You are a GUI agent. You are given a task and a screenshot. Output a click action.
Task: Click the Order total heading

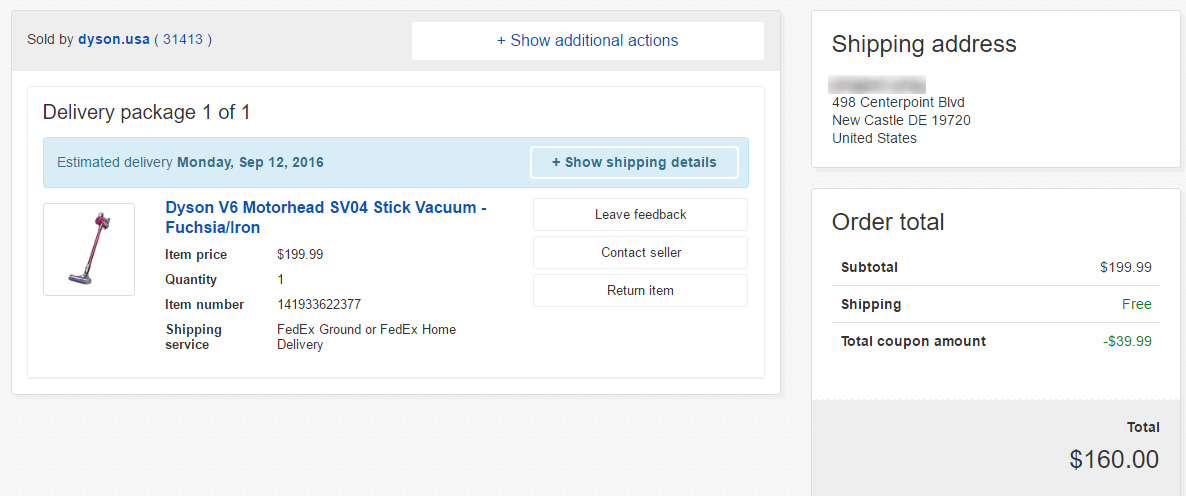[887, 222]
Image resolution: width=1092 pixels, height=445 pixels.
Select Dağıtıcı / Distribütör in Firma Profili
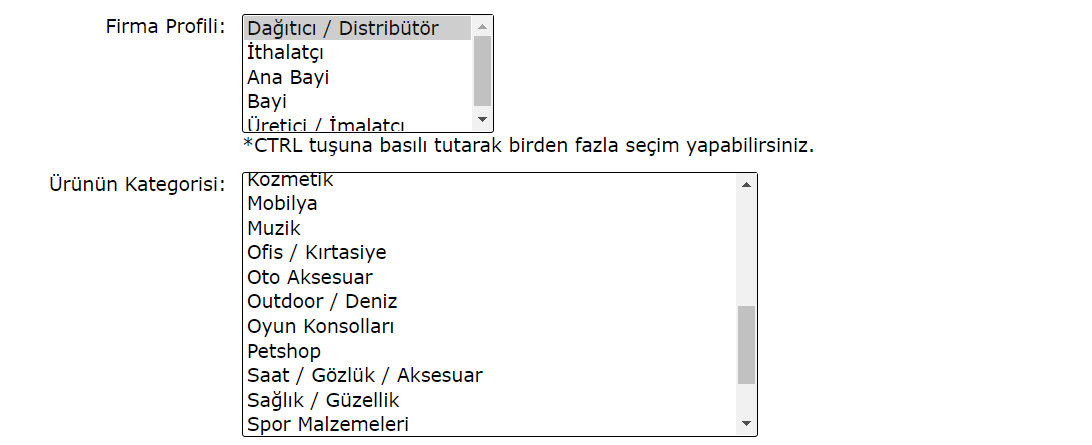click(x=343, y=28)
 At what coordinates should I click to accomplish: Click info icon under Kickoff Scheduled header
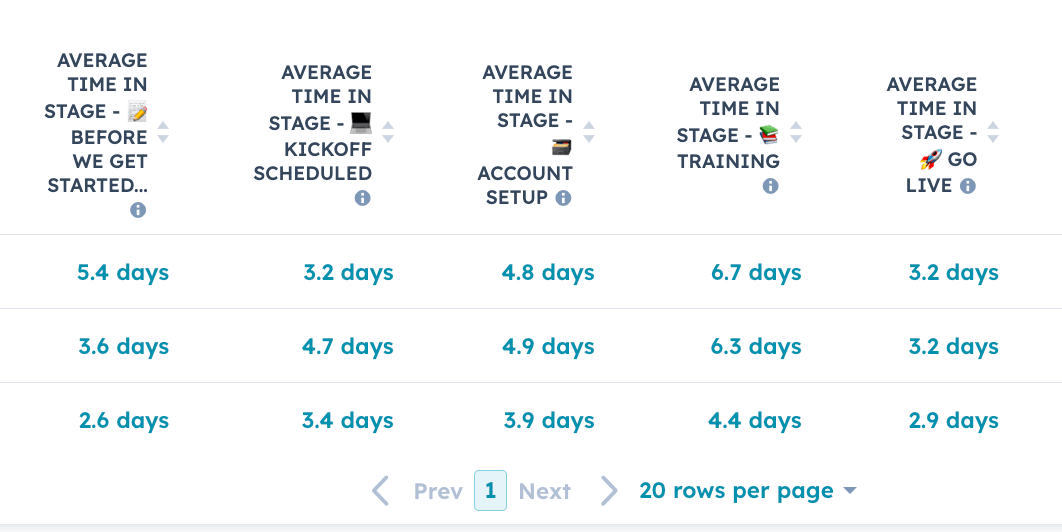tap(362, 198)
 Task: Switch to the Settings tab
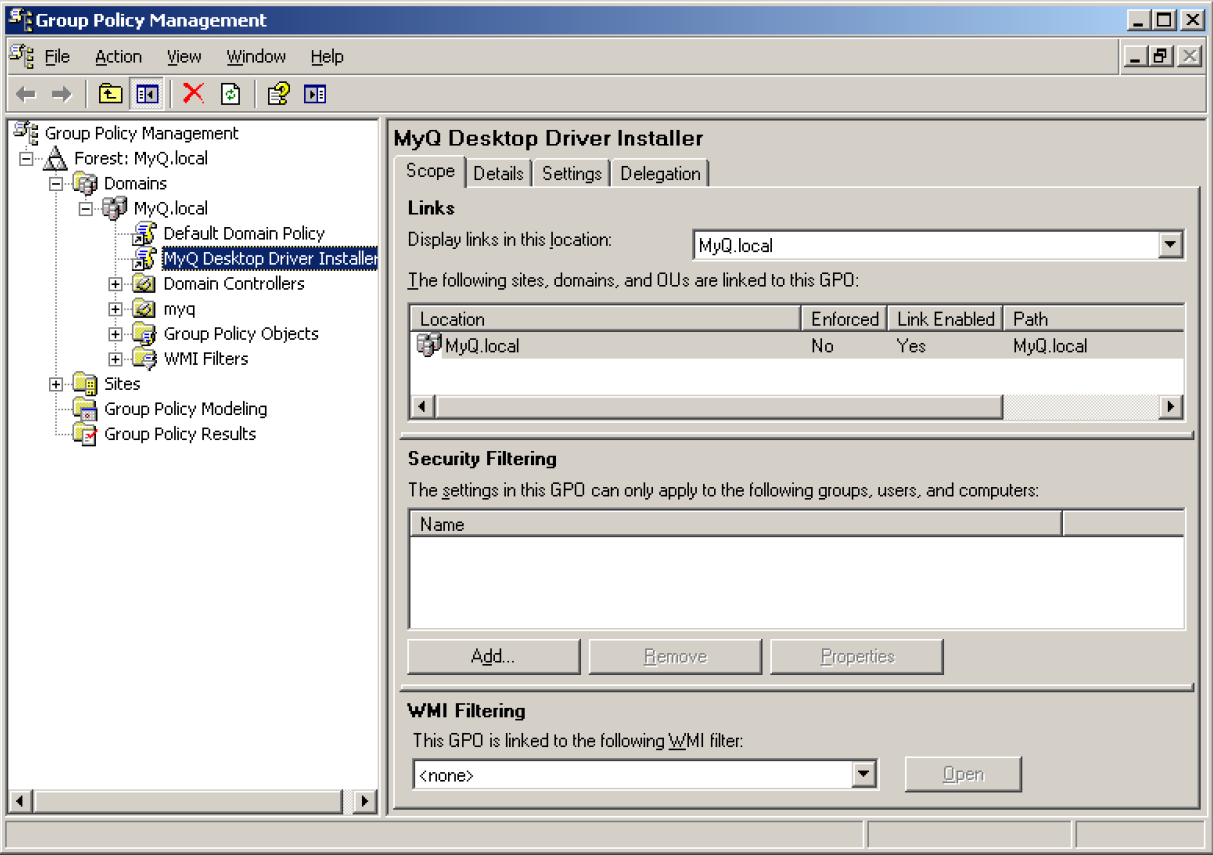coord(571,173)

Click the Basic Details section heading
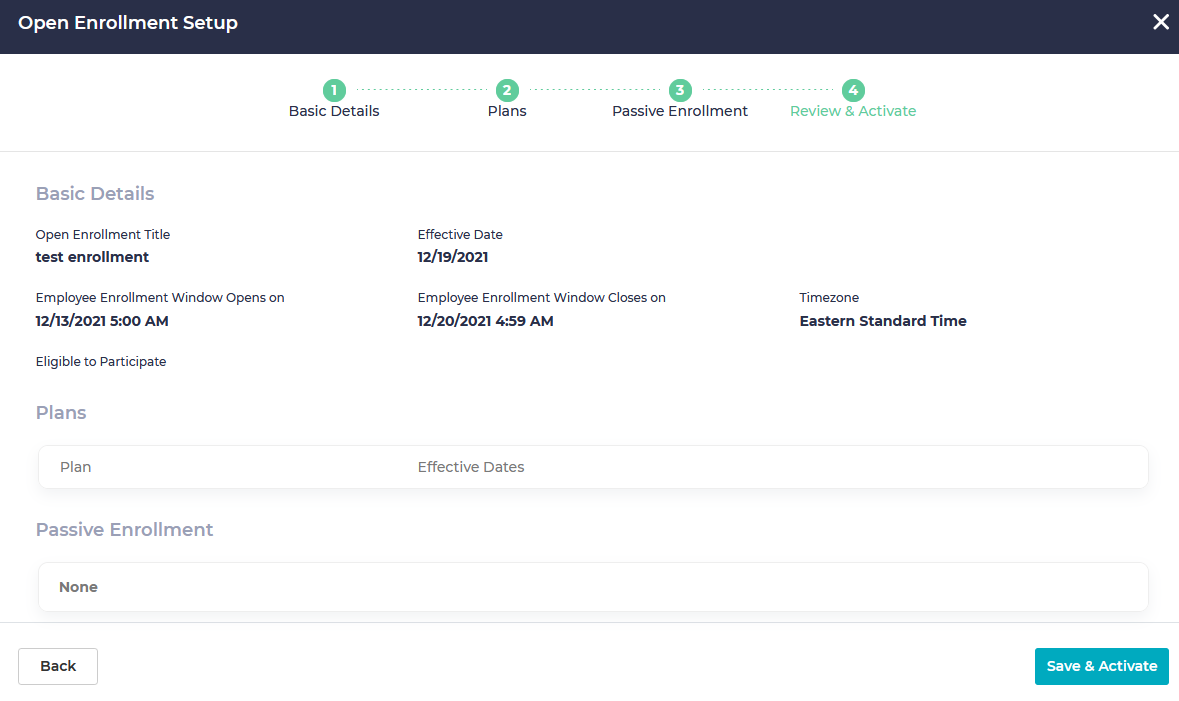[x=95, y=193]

--

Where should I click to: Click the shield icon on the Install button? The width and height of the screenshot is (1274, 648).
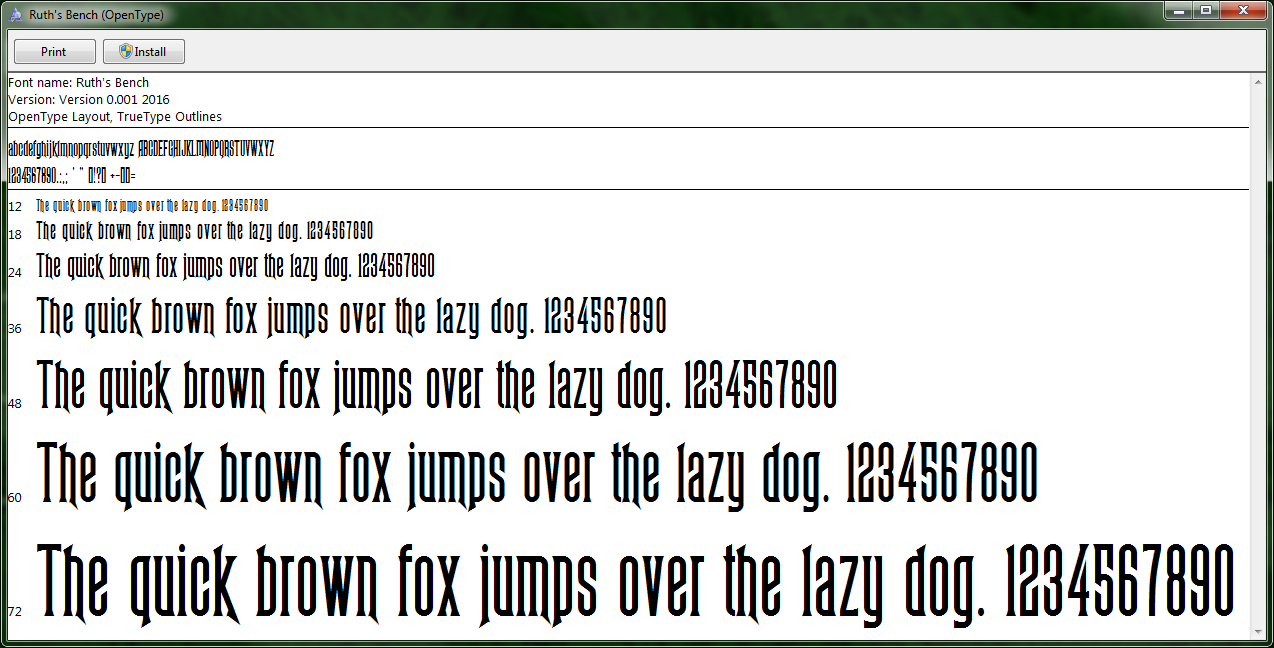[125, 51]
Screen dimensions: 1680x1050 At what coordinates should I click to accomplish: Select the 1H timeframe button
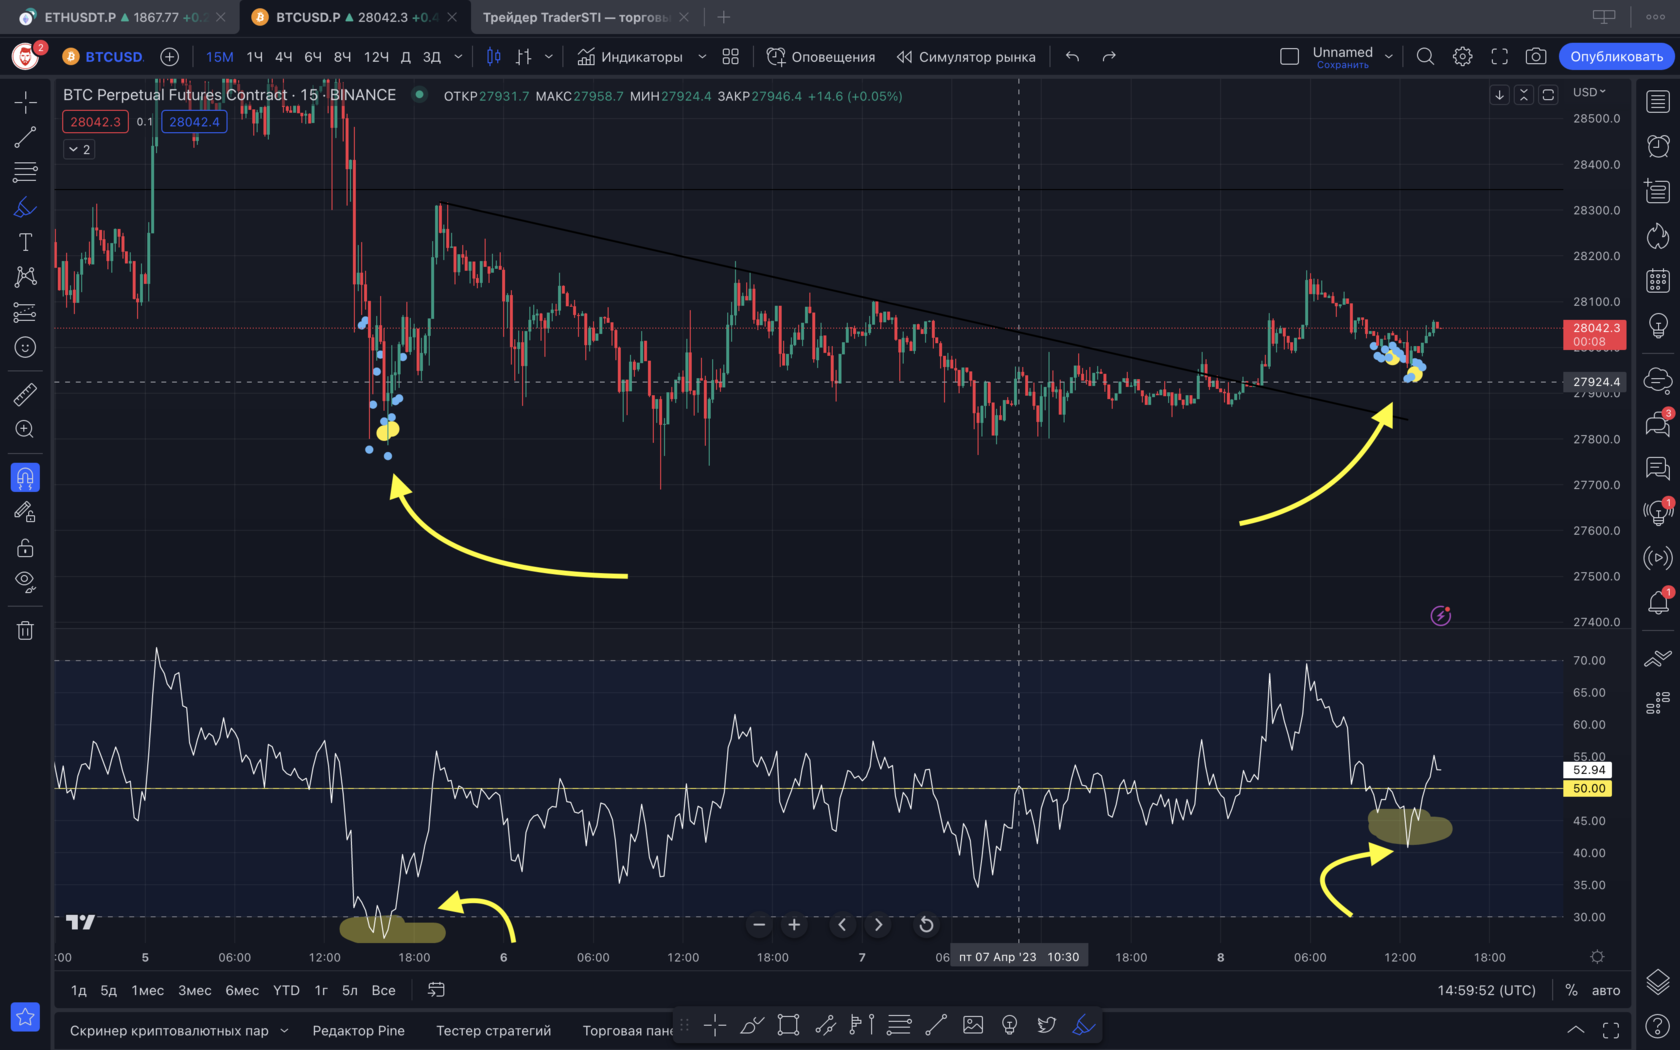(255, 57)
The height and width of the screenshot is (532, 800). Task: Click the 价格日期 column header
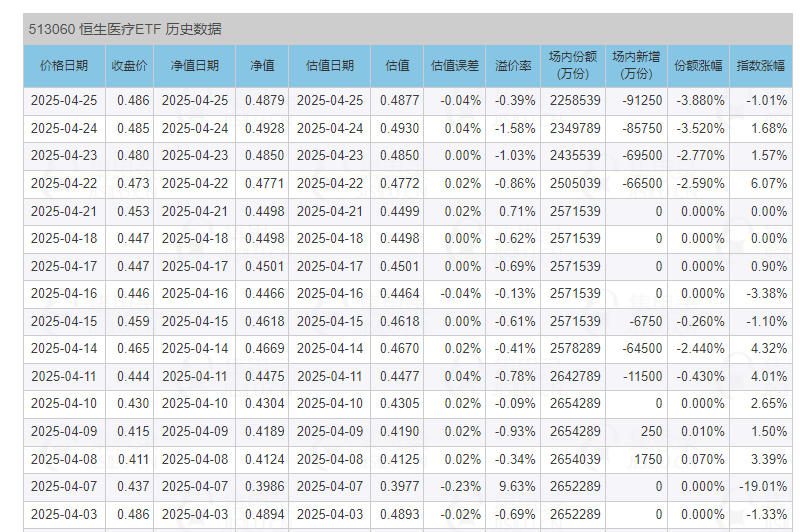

Exercise description: From the listing above, please give again the lines that begin with the line holding "Screen dimensions: 1680x1050" and go on through the line holding "The height and", exactly, both ends included, minus any picture.

Response box:
Screen dimensions: 1680x1050 At what coordinates should I click to accomplish: Select the 1H timeframe button
(255, 57)
The height and width of the screenshot is (532, 800). Task: Click the 价格日期 column header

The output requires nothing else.